• _THE EXERCISE_
Reproduce the lines below word for word, keeping them in their original order.

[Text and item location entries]
● ● ● ●

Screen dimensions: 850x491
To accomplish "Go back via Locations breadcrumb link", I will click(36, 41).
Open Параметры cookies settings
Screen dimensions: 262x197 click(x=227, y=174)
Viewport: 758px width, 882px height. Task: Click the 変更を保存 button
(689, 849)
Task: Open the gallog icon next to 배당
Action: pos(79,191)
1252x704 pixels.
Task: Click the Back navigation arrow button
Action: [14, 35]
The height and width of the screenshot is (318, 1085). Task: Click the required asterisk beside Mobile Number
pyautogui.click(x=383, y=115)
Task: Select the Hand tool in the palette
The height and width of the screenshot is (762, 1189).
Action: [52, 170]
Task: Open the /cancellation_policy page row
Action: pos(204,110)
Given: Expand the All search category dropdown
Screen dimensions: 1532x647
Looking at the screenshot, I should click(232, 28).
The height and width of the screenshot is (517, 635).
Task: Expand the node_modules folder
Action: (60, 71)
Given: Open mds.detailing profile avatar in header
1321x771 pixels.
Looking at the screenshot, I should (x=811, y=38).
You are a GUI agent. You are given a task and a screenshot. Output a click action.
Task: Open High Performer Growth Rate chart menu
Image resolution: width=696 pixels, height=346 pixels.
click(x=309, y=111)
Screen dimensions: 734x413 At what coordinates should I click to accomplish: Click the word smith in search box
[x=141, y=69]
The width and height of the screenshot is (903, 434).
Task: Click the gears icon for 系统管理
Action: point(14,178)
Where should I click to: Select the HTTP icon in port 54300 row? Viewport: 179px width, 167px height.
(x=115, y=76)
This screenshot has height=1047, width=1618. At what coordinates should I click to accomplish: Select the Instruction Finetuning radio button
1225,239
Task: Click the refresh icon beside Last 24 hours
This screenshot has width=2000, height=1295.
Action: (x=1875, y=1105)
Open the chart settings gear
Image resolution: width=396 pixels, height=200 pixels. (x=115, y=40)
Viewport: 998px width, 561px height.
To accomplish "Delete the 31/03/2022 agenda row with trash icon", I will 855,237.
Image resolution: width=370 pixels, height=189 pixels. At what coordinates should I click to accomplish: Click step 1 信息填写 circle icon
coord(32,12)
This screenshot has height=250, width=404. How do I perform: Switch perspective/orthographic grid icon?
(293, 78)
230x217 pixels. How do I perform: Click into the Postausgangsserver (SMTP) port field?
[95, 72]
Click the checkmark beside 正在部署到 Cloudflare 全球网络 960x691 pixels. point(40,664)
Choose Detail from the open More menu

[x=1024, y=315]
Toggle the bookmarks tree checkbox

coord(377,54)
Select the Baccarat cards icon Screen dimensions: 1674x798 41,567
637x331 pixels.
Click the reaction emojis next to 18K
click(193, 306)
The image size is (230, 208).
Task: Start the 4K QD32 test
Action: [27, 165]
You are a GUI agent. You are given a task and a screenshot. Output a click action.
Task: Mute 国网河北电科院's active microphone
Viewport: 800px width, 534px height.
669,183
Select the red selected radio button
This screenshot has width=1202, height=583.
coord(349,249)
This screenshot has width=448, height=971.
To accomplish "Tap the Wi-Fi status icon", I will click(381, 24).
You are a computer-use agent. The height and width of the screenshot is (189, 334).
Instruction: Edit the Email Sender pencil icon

● ● ● ●

• _WRITTEN RESPONSE_
Screen dimensions: 850x491
To accomplish "Go back via Locations breadcrumb link", I will click(36, 41).
Open Параметры cookies settings
Screen dimensions: 262x197 click(x=227, y=174)
Viewport: 758px width, 882px height. Task: Click the 変更を保存 button
(689, 849)
Task: Open the gallog icon next to 배당
Action: pos(79,191)
1252x704 pixels.
Task: Click the Back navigation arrow button
Action: [14, 35]
The height and width of the screenshot is (318, 1085). Task: Click the required asterisk beside Mobile Number
pyautogui.click(x=383, y=115)
Task: Select the Hand tool in the palette
The height and width of the screenshot is (762, 1189).
Action: [52, 170]
Task: Open the /cancellation_policy page row
Action: pos(204,110)
Given: Expand the All search category dropdown
Screen dimensions: 1532x647
Looking at the screenshot, I should click(232, 28).
The height and width of the screenshot is (517, 635).
Task: Expand the node_modules folder
Action: (60, 71)
Given: Open mds.detailing profile avatar in header
1321x771 pixels.
Looking at the screenshot, I should (x=811, y=38).
You are a GUI agent. You are given a task and a screenshot. Output a click action.
Task: Open High Performer Growth Rate chart menu
Image resolution: width=696 pixels, height=346 pixels.
click(x=309, y=111)
Screen dimensions: 734x413 At what coordinates should I click to accomplish: Click the word smith in search box
[x=141, y=69]
The width and height of the screenshot is (903, 434).
Task: Click the gears icon for 系统管理
Action: point(14,178)
Where should I click to: Select the HTTP icon in port 54300 row? Viewport: 179px width, 167px height.
(x=115, y=76)
This screenshot has height=1047, width=1618. At what coordinates should I click to accomplish: Select the Instruction Finetuning radio button
1225,239
Task: Click the refresh icon beside Last 24 hours
This screenshot has width=2000, height=1295.
Action: (x=1875, y=1105)
Open the chart settings gear
Image resolution: width=396 pixels, height=200 pixels. (x=115, y=40)
Viewport: 998px width, 561px height.
To accomplish "Delete the 31/03/2022 agenda row with trash icon", I will 855,237.
Image resolution: width=370 pixels, height=189 pixels. At what coordinates should I click to accomplish: Click step 1 信息填写 circle icon
coord(32,12)
This screenshot has height=250, width=404. How do I perform: Switch perspective/orthographic grid icon?
(293, 78)
230x217 pixels. How do I perform: Click into the Postausgangsserver (SMTP) port field?
[95, 72]
Click the checkmark beside 正在部署到 Cloudflare 全球网络 960x691 pixels. point(40,664)
Choose Detail from the open More menu

[x=1024, y=315]
Toggle the bookmarks tree checkbox

coord(377,54)
Select the Baccarat cards icon Screen dimensions: 1674x798 41,567
637x331 pixels.
Click the reaction emojis next to 18K
click(193, 306)
The image size is (230, 208).
Task: Start the 4K QD32 test
Action: [27, 165]
You are a GUI agent. You are given a task and a screenshot. Output a click action.
Task: Mute 国网河北电科院's active microphone
Viewport: 800px width, 534px height.
669,183
Select the red selected radio button
This screenshot has width=1202, height=583.
coord(349,249)
This screenshot has width=448, height=971.
To accomplish "Tap the Wi-Fi status icon", I will click(381, 24).
You are a computer-use agent. The height and width of the screenshot is (189, 334).
Instruction: Edit the Email Sender pencil icon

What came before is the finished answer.